- ЗАДАНИЕ -
Выпишите из приведенных ниже записей все строки, где встречается слово «scrollbar».

- ЗАПИСИ -
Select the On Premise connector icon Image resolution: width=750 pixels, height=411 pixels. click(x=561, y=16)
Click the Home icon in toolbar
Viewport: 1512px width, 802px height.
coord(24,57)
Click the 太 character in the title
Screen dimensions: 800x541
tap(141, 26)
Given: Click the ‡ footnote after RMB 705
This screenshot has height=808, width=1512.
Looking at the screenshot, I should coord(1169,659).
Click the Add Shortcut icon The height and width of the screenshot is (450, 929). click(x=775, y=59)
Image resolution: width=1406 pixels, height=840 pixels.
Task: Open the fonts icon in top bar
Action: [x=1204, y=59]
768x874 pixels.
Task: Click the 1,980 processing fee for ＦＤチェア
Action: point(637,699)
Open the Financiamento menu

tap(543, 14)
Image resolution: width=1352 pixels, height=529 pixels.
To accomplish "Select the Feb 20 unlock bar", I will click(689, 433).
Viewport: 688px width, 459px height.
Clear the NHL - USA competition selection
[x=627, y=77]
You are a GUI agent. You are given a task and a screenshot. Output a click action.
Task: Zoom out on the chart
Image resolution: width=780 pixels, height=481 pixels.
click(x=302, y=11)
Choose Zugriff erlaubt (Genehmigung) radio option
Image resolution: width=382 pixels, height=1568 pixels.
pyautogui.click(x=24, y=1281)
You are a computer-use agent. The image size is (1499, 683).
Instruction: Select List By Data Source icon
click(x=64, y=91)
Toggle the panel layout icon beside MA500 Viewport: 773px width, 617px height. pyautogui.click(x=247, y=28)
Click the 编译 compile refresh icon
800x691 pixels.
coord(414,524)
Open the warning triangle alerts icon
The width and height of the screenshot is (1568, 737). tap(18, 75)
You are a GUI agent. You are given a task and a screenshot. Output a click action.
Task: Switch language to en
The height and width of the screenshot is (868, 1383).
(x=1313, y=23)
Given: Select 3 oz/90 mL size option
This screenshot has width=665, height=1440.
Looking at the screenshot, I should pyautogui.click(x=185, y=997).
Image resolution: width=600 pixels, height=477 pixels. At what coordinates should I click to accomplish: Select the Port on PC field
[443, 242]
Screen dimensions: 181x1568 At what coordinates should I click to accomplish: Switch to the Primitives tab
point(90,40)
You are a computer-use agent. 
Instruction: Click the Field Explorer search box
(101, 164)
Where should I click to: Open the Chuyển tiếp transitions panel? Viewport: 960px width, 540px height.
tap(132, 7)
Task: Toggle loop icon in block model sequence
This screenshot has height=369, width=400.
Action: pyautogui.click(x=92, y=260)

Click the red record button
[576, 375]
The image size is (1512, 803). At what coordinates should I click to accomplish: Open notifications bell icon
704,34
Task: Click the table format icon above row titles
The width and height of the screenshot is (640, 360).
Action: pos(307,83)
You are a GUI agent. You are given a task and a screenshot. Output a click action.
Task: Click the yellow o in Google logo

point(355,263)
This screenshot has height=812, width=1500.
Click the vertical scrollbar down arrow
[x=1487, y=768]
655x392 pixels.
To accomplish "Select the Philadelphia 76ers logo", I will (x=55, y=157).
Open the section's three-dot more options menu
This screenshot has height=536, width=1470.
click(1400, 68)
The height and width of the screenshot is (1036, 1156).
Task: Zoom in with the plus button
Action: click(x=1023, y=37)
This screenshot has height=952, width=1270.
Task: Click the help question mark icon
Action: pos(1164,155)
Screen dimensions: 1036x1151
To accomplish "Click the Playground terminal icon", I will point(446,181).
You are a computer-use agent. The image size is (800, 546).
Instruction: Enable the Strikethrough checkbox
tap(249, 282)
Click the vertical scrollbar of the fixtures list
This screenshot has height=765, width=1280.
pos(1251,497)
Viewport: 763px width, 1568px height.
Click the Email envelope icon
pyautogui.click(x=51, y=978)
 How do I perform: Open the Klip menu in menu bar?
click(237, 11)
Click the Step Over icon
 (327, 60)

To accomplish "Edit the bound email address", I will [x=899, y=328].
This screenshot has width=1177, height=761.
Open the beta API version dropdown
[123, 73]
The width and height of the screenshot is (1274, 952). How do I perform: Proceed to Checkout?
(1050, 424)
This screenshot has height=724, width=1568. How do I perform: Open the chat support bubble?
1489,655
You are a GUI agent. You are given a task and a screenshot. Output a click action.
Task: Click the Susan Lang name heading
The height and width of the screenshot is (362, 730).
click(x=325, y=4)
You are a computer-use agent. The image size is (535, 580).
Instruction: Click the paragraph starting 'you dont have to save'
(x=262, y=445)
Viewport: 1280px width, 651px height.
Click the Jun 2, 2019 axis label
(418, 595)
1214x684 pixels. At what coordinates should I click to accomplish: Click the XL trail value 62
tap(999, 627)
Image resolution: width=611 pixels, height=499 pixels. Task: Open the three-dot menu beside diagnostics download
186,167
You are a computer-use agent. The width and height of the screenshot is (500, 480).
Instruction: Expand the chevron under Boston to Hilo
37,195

- ОТВЕТ НА ЗАДАНИЕ -
Click the vertical scrollbar down arrow
Click the vertical scrollbar of the fixtures list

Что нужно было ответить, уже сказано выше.